With the announcement of the 42nd TOP500 list at SC13 in Denver today, Titan, the 17.6 petaflop (Rmax) Cray XK7 system installed at the Department of Energy’s (DOE) Oak Ridge National Laboratory, held onto its number-two spot for another year, but in this era of big data, even the largest supercomputer in the United States could use a little help.
That’s why the Oak Ridge Leadership Computing Facility (OLCF) is installing two smaller machines, Eos and Rhea, whose sole function is to provide support for the center’s crown jewel. The new systems will be tasked with analyzing Titan’s massive data stream in order to enhance user experience and maximize project outputs, according to the OLCF.
Eos, which came online October 3, is the lab’s newest Cray system. The Cray XC30 cluster has 744 nodes housed in four cabinets. Each node packs two eight-core Intel Xeon E5-2670 (“Sandy Bridge”) processors and 64 gigabytes of memory. In total, the Eos partition contains 11,904 processor cores (23,808 logical cores with Hyper-Threading enabled), and 47.6 TB of memory. The compute cluster relies on the new Spider Lustre file system, with extra I/O bandwidth and storage capacity compared to the previous Spider system.
To support compatibility, Eos includes many of the same debuggers, profiling codes, and software packages that are used on Titan. The Cray cluster is spending its first few months supporting the Innovative and Novel Computational Impact on Theory and Experiment (INCITE) program. INCITE users get priority access on Eos through the rest of 2013.

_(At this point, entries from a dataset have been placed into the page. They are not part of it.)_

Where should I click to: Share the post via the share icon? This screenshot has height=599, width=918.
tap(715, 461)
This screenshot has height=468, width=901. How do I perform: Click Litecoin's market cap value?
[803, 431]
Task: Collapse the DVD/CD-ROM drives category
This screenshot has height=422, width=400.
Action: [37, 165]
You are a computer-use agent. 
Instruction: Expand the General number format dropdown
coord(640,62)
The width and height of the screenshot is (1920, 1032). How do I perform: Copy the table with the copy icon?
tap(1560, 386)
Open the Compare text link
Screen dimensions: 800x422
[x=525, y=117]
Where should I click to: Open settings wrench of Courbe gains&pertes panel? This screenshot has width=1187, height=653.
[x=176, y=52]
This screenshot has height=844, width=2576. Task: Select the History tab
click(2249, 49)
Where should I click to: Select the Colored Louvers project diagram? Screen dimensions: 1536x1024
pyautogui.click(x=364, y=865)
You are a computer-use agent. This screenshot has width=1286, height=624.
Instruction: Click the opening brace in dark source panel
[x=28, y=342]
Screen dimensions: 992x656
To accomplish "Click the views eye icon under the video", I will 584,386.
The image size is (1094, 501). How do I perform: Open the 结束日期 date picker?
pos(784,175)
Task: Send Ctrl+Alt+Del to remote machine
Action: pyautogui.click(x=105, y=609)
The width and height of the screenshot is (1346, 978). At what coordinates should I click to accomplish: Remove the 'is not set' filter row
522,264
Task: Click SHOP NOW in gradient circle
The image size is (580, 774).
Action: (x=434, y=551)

OLCF is also welcoming a new Dell PowerEdge C600 cluster, called Rhea, which is replacing the aging Lens visualization cluster. Rhea’s 196 nodes, divided into four racks, each contain two eight-core Intel processors with Hyper-Threading and 64GB of main memory. With a full suite of post-processing software, including ParaView and iPython, Rhea is well-suited for analysis and visualization of simulation data generated by Titan.